Environmental grants to make long-term impact

The goal:  that people in Durham can someday jump into sections of Ellerbe Creek without worrying about what’s inside, and that they can experience nature in a safe way in their backyard.

 

“The impact on the community is long-term,” said Chris Dreps, executive director of Ellerbe Creek Watershed Association.  “We’re in it for the long haul.”

The Association is one of 9 recipients of Triangle Community Foundation’s three new Environmental Conservation grant programs.  The Ellerbe Creek Watershed Association received a total of $58,900 to fund three projects – building a community nature preserve at a section of Ellerbe Creek called The Rocks, engaging the community to improve the creek’s water quality though “green infrastructure,” and supporting the expansion of the Pearl Mill nature preserve.

The project at The Rocks will be finished by September 2016 and open up a unique 2.5-acre section of the creek with rocky outcroppings along the water, off of Broad Street in Durham.  With support from the Foundation’s Public Benefit grant program the Watershed Association will be adding trails, benches, bike racks, and other amenities that make the area accessible to the community.

“You’ll be able to see pretty, undisturbed woods.
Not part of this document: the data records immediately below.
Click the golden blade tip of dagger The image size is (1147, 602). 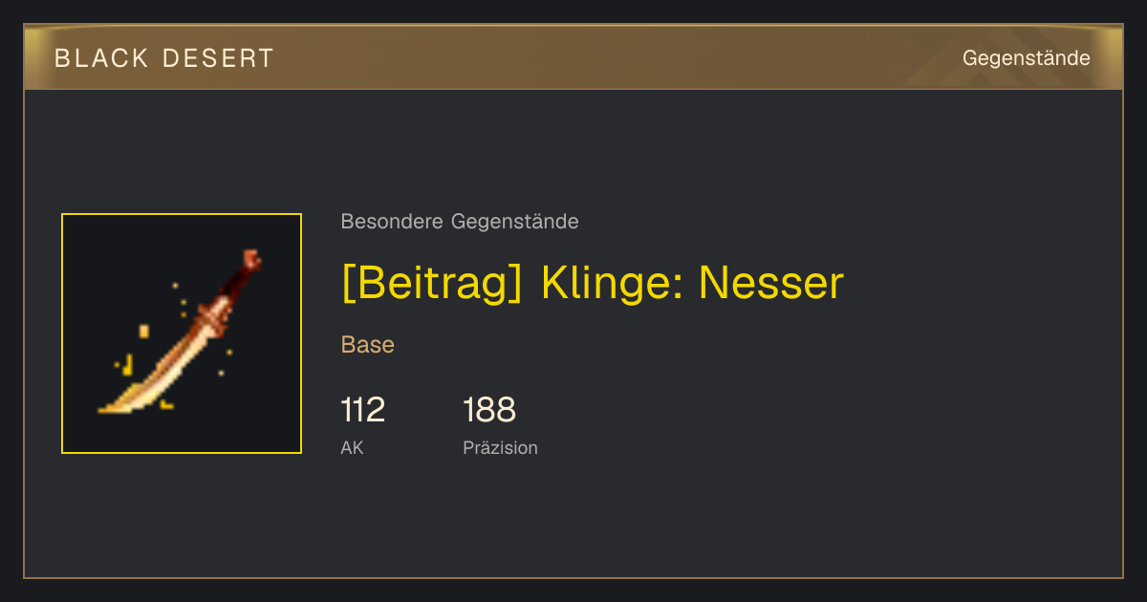coord(119,405)

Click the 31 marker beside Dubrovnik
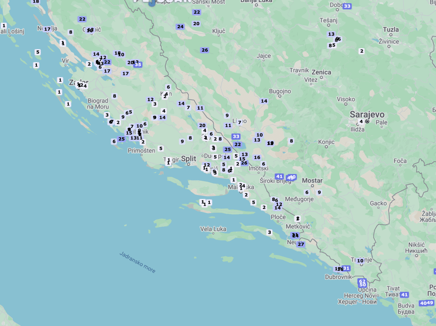point(346,268)
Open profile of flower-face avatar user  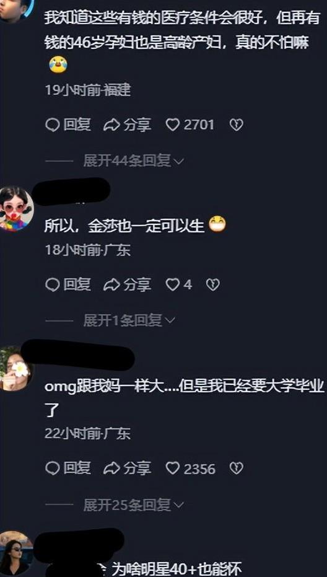[15, 368]
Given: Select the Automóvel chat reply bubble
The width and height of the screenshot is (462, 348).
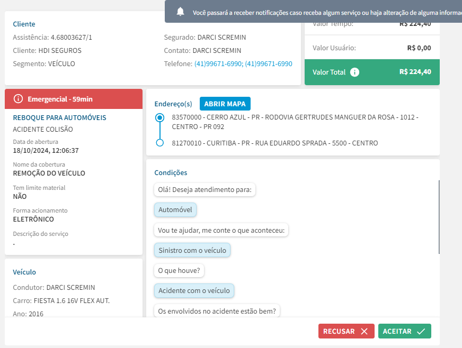Looking at the screenshot, I should (175, 210).
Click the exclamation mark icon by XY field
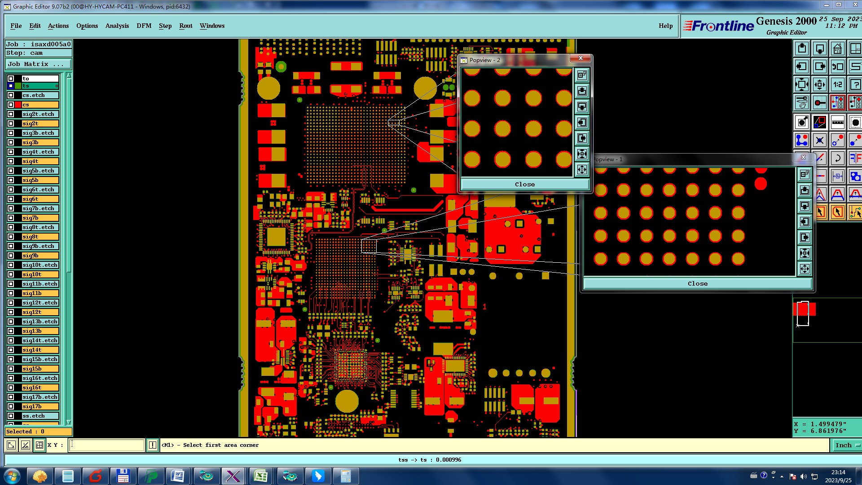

You’ll see a part of Ellerbe Creek that is really unique, that is rock substrate and really beautiful,” said Celeste Burns, director of conservation.

The second grant from the Foundation’s Awareness program will allow Dreps to continue community outreach and host workshops for neighborhoods, schools, and businesses along the creek’s most urban segment. The goal is to teach people how to create rain gardens and other non-traditional forms of stormwater management.  This green infrastructure allows people to help clean storm water before it reaches the creek, improving the water quality of both the creek and Falls Lake.  The grant will also expand the project’s website, creeksmart.org.

A third Transaction grant will create a meaningful and sustainable open space by removing non-native plants, replacing them with native low-maintenance, low-growing plants, and creating a simple demonstration rain garden at the Pearl Mill nature preserve.  The land, donated by Duke Energy, is located between downtown Durham and I-85 along the South Ellerbe Creek Greenway under power lines.

As an organization made up mostly of volunteers and that partners with a number of local groups to accomplish its goals, Dreps said receiving the grant money has allowed them to move forward with projects that otherwise would have been scaled down. “(The grant) is supporting a big part of our new and growing watershed restoration program,” he said.

Planning for the future

Conservation Trust for North Carolina, received two grants this fall to support their work.

A Public Benefit grant will allow the organization to expand its Youth Conservation Corps.  The program puts together crews of about 10 people ages 16-24 and pays them minimum wage to work 7 weeks of the summer.  Crews go out to work on projects that can include habitat restoration, constructing and maintaining trails, and planting trees and community gardens

“That’s about 40-50 young people out on the land in North Carolina working in different communities with a variety of different partners, everything from state parks to local governments to other land trusts,” said Caitlin Burke, special projects and grant coordinator.  “It’s a youth development program that uses the natural world as a platform for teaching stewardship, job and life skills, community service, and personal responsibility.” Not everyone can commit to a long summer project, so the four new weekend projects each year will give more youth the chance to experience the program.

The Conservation Trust also received an Awareness grant to continue developing a strategic plan for farmland in the region using mapping software to take stock of the land in Wake, Chatham, Orange, Durham and Johnston counties. This will allow for better regional planning, as well as help established farmers connect to new farmers who are looking for land.

Land is a farmer’s number one resource, Burke said.  “If we can find ways to protect farmland by building local food economies, then not only do we protect farmland, we also ensure a strong agricultural economy here in North Carolina.”

Environmental Conservation

The grants, which will be awarded annually, are a part of the Foundation’s community programs. Grants were $10,000 – $25,000.  In total, 12 grants totaling $204,266 were awarded to 9 organizations through the three grant programs.

“These grant programs look to conserve our resources and promote sustainability, especially in a time when the region’s faced with the loss of green space and our water quality is being challenged,” said Libby Richards, senior community programs officer.